El concepto de este certamen varía diametralmente de los que aquí organizamos, especialemente del Campeonato de Pintxos de Euskadi recientmente disputado en Hondarribia. En Jaca los concursantes elaboran una tapa, una cazoleta y opcionalmente un postre en sus establecimientos y los ofrecen al público durante una  semana.

El que se trate de tres servicios, invita a hacer una mini comida o cena en el mismo establecimiento, ya que incluye un vaso de vino y un café tras el postre, todo ello por 5 euros. El público ejerce de jurado, rellenando tarjetas previstas al efecto.

La tónica general es que las tapas son más imaginativas (Ibón púrpura a base de raviolis con una salsa de remolacha) y osadas (Pajar de morcilla con mango) y las cazoletas más tradicionales (Callos, jabalí al vino, cocochas de bacalao en salsa verde) con algún toque de humor como "Manitas de Wert"(manos de de cerdo con tomate) u originales como los "Taquitos de berenjena rehogados con miel". De los postres me quedé con la "Tarta de queso Idiazabal con membrillo".
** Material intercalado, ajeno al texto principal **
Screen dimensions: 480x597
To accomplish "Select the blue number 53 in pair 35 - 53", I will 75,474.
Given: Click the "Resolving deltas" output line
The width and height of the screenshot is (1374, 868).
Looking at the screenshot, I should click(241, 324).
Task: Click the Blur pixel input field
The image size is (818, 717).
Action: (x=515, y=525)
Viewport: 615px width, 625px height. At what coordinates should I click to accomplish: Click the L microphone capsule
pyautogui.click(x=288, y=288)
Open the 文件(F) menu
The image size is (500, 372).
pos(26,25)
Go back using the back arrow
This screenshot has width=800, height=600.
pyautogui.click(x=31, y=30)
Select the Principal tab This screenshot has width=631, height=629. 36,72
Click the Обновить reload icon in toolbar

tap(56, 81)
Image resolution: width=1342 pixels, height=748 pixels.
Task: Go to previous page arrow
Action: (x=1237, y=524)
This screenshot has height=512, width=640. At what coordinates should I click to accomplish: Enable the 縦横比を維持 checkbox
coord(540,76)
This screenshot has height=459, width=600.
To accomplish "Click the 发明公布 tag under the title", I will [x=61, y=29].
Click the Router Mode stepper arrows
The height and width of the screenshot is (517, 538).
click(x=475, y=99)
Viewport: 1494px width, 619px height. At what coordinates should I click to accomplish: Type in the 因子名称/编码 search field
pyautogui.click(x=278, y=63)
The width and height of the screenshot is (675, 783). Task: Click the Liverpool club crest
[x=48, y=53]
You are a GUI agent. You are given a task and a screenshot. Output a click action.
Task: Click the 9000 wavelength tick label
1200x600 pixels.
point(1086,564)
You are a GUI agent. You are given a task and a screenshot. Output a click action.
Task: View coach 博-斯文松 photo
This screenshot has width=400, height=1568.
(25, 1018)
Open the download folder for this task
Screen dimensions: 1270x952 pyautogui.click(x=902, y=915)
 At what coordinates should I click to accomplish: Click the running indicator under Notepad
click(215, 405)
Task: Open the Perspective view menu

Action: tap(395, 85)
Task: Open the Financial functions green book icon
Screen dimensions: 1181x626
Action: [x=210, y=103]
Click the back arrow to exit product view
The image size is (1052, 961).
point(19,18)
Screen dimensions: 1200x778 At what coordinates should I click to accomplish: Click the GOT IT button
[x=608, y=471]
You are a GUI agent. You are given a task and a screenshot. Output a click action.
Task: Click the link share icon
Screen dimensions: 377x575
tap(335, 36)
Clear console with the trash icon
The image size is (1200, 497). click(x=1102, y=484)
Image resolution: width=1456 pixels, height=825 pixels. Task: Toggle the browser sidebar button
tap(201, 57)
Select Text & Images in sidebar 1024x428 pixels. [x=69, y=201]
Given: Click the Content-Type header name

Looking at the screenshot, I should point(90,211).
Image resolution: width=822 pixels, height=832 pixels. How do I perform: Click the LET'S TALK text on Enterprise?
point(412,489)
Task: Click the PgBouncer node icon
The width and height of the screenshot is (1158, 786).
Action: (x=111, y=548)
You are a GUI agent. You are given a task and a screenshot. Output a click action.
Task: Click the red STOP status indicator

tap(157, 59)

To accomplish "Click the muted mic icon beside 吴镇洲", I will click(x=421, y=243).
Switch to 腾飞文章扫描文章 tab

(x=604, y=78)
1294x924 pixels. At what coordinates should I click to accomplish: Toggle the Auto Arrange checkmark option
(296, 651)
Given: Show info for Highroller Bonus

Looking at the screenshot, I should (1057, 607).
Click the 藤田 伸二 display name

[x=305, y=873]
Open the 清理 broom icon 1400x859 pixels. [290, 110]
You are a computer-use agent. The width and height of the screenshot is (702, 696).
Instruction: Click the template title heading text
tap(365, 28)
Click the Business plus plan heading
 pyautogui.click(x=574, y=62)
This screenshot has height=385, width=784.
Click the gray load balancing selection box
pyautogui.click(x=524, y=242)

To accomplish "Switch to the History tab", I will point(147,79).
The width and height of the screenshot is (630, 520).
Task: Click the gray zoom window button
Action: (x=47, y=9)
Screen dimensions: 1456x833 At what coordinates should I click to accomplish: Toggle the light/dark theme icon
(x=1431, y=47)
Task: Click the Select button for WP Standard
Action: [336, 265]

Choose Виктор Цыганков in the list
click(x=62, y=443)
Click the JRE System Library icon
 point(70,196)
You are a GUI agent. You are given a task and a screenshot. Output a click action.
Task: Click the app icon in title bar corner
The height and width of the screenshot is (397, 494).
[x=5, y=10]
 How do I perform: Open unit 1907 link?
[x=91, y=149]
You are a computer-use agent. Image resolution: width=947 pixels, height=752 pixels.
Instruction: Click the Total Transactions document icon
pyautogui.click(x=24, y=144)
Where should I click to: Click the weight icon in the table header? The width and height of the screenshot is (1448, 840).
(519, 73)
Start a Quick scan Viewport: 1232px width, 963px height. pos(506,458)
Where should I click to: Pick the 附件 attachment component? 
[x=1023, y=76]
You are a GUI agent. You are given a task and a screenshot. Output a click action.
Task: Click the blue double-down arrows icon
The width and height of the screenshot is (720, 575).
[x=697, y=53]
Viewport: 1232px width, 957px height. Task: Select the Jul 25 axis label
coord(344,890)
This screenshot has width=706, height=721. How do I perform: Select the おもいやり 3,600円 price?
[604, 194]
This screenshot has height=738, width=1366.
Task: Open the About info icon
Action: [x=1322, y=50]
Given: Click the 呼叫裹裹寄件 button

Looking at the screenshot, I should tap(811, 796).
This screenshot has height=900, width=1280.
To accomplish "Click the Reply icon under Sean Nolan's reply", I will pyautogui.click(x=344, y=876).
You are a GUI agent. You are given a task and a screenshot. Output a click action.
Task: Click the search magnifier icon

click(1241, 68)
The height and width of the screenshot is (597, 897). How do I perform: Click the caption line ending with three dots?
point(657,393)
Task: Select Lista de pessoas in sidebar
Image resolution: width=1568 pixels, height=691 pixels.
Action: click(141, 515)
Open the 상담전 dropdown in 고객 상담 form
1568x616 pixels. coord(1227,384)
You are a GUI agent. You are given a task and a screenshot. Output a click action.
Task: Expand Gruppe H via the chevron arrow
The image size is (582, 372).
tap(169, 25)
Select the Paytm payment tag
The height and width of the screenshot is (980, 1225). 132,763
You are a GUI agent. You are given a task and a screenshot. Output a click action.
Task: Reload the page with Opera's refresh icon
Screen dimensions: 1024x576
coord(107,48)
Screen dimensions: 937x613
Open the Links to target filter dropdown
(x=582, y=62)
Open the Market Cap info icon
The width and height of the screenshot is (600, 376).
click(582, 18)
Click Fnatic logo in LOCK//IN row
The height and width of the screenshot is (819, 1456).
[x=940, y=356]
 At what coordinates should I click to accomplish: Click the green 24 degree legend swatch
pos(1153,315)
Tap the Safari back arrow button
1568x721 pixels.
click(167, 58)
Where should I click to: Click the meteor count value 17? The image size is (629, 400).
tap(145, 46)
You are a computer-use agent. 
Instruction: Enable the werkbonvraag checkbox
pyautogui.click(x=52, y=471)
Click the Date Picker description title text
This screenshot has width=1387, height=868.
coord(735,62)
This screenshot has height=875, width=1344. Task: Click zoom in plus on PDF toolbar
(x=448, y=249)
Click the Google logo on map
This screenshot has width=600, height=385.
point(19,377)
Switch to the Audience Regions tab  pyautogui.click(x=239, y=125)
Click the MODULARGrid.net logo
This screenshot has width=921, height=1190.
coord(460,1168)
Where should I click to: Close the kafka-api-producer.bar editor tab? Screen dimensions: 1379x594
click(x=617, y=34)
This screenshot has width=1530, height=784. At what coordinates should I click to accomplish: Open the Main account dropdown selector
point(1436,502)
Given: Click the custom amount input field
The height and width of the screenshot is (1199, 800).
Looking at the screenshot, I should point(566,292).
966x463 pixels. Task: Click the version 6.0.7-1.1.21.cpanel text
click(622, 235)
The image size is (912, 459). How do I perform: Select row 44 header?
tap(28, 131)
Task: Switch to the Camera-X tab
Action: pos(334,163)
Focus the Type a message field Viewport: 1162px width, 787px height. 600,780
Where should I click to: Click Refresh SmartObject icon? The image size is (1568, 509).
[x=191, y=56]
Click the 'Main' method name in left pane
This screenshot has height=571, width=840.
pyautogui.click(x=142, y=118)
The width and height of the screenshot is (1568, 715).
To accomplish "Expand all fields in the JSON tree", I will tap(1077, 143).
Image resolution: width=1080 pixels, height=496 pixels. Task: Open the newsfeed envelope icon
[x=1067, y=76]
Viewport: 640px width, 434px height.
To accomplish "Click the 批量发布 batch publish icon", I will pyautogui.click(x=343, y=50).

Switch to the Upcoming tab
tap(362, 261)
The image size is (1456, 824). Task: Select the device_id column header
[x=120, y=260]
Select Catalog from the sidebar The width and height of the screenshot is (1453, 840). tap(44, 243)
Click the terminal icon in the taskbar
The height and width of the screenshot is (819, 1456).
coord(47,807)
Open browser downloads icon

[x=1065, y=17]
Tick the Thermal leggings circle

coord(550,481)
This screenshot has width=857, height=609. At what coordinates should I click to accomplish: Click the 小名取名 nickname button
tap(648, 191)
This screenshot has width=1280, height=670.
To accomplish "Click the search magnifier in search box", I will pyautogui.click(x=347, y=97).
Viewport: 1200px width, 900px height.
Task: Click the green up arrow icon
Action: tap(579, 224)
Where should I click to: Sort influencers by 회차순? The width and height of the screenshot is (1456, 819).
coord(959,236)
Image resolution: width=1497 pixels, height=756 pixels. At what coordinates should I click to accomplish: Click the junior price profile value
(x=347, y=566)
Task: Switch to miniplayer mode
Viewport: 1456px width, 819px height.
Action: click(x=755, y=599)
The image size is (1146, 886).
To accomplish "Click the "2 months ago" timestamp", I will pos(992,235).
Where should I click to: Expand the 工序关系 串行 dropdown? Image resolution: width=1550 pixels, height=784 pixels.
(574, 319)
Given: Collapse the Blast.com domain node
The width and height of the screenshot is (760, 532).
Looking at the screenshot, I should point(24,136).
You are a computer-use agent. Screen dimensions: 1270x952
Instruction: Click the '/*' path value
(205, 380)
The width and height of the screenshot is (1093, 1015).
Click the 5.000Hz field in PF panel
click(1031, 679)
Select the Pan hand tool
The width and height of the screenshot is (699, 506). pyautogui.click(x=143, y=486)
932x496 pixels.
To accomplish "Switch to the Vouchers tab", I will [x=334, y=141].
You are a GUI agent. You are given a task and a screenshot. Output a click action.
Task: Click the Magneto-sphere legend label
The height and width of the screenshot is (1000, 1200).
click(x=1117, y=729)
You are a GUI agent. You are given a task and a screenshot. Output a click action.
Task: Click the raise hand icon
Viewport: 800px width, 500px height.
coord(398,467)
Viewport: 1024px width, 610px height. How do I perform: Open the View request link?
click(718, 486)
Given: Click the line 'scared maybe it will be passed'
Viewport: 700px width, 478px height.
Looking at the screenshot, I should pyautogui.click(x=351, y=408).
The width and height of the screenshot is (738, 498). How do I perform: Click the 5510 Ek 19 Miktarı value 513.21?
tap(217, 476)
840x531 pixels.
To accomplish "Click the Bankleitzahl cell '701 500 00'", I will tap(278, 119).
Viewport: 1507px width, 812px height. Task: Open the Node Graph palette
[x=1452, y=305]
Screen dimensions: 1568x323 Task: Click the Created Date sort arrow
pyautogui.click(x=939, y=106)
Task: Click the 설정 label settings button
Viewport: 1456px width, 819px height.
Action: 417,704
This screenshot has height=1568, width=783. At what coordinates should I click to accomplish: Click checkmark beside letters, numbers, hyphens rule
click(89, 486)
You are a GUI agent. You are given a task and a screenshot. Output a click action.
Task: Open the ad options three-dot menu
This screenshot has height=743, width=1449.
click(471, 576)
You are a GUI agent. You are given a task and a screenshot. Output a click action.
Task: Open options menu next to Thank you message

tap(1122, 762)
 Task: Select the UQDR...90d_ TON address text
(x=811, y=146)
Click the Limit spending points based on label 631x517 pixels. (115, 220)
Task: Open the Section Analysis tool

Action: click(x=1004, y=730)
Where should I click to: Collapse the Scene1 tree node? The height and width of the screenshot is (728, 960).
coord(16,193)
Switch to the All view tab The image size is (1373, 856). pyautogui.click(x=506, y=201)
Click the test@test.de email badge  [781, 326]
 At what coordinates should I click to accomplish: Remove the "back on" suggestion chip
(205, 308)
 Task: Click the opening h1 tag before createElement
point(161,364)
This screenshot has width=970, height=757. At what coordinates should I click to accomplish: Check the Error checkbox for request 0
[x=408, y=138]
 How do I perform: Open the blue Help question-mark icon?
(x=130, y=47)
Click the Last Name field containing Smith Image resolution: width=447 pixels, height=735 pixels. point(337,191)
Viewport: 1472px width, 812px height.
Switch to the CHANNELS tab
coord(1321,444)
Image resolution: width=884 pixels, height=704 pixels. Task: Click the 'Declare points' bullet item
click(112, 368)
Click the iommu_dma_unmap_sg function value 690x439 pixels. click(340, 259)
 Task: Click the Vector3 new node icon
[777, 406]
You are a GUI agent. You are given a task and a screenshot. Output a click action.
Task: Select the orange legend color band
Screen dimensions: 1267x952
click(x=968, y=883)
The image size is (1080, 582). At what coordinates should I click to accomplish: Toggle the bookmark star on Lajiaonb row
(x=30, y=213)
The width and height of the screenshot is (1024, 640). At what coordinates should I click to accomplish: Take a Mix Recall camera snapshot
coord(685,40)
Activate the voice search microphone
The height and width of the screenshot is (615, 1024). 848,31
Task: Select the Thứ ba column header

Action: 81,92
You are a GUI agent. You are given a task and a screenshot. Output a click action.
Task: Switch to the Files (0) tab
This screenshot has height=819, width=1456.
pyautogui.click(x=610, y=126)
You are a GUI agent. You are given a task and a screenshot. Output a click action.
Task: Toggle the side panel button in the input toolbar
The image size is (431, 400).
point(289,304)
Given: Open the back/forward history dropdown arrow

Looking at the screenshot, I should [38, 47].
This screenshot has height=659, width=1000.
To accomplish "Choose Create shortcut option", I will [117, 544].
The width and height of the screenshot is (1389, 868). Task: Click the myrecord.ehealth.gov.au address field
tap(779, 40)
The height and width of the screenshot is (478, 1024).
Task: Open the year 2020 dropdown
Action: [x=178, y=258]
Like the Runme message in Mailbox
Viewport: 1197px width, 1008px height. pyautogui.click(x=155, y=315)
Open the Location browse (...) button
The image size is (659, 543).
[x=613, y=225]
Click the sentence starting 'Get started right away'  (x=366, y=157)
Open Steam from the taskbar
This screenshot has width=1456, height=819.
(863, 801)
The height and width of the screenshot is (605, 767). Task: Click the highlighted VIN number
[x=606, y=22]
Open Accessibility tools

El conjunto más sorprendente lo encontré en el Lilium, ganador de las tres últimas ediciones y con vocación de repetir, que se basa en un hecho histórico, la batalla Al Ras El Hamout, entre moros y jacetanos, que continua rememorándose cada primer viernes de mayo. La tapa consiste en un cordero cocinado a baja temperatura (jugosísimo) cubierto con un fez o un tocado de flores y pequeños espejos, que representan a ambos bandos. La cazoleta, un bonito "morrosko" escabechado. Y para el postre, la camarera dispuso un guante de plástico, para cubrir la mano de los clientes y sobre el proyectó una espuma de yogur, seguida de mermelada de fruta de la pasión, para finalizar con caramelo líquido, que cada uno degustó procurando no mancharse el bigote.